Tel Napoléon franchissant le Niémen malgré le Traité de Tilsit, le Führer ne tarda pas à lancer ses troupes vers la Russie (opération barbarossa), rompant alors ledit pacte.

Environ un an après l’annexion de la Lituanie par l’URSS et les persécutions qui s’ensuivirent (et plus anecdotiquement pour les français qui nous liraient, un an jour pour jour après la signature de l’armistice entre la France et le IIIème Reich), les troupes nazies furent dirigées vers l’Est et occupèrent rapidement les pays annexés par l’URSS (juin 41).

Dans les pays baltes, elles furent alors accueillies comme ‘libératrices’.

Sursaut nationaliste, vagues anticommunistes, les rancœurs purent alors s’exprimer, les règlements de compte s’en donner à cœur joie, encouragés par le nouvel occupant qui ne tarderait pas à détourner cette énergie sur l’ennemi juré du Reich.

Ainsi, les Einsatzgruppen suscitèrent des attaques spontanées de la population locale contre les juifs, réalimentant d’anciens relents antisémites. Des pogroms ne tardèrent pas à éclater dans les principales villes (comme à Kaunas alors capitale de Lituanie), et les massacres à se perpétrer (tels Poneriai, près de Vilnius)…

Des volontaires locaux intégrèrent bientôt les rangs des groupes d’intervention nazis en tant qu’auxiliaires ('Hiwis'), contribuant à l’extermination des juifs, ainsi qu’à la lutte contre… les partisans.


Ces partisans, que nous retrouvons enfin, investis par Moscou dès l’été 42, qualifiés de ‘saboteurs’ et de ‘terroristes’ par les nazis, et qui regroupent alors des prisonniers de l’armée rouge, des juifs persécutés, mais également quelques civils devenus hostiles aux atrocités perpétrées par ce ‘libérateur’…

Un nombre de civils cependant encore trop peu important pour que ces partisans n’aient pas à faire face à l’hostilité de la population locale.

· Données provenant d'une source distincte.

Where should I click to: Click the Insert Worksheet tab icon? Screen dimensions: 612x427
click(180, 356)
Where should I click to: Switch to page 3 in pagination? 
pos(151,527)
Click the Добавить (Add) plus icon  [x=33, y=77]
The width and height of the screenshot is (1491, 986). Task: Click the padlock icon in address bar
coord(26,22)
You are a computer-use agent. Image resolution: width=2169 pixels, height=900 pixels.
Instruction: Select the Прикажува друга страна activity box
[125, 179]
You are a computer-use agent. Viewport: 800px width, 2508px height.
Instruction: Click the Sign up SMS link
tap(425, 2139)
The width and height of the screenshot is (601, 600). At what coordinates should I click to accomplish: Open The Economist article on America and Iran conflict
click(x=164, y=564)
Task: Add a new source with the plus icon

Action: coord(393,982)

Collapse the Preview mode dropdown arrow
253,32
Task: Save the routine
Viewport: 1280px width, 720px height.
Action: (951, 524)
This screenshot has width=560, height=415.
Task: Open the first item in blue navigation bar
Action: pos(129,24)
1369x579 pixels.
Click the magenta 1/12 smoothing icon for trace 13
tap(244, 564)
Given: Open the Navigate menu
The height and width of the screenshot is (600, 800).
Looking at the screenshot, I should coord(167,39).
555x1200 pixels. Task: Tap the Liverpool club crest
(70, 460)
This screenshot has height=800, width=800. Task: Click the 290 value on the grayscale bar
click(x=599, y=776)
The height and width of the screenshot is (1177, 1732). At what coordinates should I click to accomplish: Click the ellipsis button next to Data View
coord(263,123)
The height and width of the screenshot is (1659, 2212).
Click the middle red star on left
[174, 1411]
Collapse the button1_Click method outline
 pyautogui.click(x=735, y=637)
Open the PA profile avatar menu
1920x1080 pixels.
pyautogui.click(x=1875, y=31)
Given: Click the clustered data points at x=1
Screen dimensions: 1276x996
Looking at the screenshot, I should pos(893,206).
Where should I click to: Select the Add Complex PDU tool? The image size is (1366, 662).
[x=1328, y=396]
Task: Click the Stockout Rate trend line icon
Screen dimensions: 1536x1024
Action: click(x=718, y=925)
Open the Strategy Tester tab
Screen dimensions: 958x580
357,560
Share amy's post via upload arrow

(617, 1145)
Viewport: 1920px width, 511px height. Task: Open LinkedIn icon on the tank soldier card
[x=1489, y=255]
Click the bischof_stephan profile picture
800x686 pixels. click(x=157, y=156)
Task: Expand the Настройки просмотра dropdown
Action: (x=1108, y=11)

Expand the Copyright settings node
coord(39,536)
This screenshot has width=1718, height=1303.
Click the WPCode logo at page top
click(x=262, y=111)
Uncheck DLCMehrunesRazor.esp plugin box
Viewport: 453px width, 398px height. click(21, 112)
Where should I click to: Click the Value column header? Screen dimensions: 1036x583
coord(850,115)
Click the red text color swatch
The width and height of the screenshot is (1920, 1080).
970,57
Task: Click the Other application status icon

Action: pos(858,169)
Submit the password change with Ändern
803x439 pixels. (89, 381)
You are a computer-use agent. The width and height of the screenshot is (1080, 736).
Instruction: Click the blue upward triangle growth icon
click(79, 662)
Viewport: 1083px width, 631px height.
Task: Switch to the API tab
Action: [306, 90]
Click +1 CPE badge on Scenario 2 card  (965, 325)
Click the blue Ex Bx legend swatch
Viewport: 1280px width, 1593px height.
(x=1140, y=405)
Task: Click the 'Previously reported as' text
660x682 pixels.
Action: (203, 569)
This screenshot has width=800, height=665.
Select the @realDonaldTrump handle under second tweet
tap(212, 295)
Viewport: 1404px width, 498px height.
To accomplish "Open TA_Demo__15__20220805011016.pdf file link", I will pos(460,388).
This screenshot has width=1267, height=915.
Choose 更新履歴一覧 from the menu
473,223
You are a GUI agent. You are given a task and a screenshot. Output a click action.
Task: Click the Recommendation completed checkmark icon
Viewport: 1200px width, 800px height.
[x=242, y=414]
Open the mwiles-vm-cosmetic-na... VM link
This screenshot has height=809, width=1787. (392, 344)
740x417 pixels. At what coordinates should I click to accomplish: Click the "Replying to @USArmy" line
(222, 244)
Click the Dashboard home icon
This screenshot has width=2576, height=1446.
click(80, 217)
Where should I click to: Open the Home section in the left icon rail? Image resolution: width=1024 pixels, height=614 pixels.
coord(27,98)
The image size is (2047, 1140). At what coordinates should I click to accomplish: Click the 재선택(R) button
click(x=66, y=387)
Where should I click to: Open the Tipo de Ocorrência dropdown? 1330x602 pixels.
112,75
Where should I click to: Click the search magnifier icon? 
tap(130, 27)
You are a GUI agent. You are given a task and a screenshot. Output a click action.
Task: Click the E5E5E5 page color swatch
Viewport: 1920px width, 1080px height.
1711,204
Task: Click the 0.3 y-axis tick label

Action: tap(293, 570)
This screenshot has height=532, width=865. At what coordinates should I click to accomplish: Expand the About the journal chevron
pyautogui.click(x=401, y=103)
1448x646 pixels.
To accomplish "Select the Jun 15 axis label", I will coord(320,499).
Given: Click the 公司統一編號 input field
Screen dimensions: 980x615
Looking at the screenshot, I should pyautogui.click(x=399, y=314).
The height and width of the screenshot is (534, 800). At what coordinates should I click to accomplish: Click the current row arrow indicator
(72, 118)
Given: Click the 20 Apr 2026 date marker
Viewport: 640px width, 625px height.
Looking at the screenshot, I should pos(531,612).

Dès 44, au fur et à mesure que les nazis reculent sur le front russe, et que l’armée rouge s’apprête à reprendre les territoires de l’Est, les partisans deviennent toutefois de plus en plus actifs, opérant contre les armées allemandes (et donc les Hiwis), mais également contre les organisations indépendantistes baltes, et si nécessaire, contre les populations locales.


Environ quarante ans plus tard, au cœur de la capitale lituanienne, c’est en leur hommage que sera célébrée cette imposante sculpture qui, aujourd’hui tombée en désuétude, accueille le visiteur du parc Grutas et sert de décor au jeu de cache-cache des nouvelles générations, en bordure de tourniquets et balançoires multicolores...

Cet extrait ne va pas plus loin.